Problem: Where a line of the records contains the word "computer", show that line.

Supplied records:
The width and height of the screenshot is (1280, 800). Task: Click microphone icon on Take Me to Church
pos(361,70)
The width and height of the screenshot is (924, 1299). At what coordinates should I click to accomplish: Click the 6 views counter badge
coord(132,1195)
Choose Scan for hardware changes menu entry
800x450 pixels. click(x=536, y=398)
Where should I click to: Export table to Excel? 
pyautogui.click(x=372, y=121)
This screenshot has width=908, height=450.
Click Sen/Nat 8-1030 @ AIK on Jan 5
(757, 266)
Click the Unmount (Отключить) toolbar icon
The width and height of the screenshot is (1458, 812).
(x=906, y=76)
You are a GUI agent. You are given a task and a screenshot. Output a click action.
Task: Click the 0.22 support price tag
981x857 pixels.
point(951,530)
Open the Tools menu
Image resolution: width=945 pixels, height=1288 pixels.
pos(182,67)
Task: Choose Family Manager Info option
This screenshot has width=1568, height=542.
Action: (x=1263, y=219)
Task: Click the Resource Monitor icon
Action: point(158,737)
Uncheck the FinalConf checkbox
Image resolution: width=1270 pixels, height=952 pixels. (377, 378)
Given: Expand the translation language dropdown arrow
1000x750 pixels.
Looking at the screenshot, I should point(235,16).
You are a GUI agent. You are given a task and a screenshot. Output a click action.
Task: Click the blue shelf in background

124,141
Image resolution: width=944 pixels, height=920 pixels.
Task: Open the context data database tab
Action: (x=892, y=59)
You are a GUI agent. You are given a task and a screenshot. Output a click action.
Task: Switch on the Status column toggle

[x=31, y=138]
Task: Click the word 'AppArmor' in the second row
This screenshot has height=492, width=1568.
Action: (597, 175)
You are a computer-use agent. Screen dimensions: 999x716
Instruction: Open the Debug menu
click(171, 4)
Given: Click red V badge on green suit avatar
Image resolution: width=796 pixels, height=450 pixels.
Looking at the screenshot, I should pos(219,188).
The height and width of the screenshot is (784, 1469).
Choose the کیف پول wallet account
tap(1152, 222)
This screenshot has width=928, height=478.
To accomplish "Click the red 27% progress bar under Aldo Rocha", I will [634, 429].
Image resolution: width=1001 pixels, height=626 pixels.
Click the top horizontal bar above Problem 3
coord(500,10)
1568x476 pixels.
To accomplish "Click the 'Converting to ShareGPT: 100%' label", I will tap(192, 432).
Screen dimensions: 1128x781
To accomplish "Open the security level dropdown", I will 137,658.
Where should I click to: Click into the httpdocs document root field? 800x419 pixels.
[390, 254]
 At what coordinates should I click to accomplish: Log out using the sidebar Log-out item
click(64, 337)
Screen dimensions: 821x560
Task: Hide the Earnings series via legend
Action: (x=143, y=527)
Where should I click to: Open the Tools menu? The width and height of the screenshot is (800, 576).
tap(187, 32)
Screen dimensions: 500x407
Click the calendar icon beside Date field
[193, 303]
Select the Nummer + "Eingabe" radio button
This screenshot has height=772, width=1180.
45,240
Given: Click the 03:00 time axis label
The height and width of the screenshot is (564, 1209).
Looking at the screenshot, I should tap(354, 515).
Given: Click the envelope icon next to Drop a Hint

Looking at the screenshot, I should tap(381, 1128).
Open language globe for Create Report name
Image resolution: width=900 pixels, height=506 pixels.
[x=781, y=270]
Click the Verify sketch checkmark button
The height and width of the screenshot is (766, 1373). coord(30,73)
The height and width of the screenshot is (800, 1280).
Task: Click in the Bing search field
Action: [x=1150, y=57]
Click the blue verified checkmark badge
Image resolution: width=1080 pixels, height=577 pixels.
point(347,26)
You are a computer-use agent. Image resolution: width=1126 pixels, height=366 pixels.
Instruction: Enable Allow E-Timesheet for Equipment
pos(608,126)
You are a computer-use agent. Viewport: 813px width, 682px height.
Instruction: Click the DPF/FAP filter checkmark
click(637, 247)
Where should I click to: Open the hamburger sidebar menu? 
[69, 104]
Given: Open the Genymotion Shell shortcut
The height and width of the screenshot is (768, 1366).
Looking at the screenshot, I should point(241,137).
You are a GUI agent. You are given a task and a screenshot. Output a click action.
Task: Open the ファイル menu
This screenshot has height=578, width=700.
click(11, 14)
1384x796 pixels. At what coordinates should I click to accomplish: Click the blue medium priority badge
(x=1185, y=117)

Finished task:
You are a computer-use agent. Screen dimensions: 999x716
You are a computer-use agent. Image resolution: width=1126 pixels, height=366 pixels.
You are a computer-use agent. Viewport: 813px width, 682px height.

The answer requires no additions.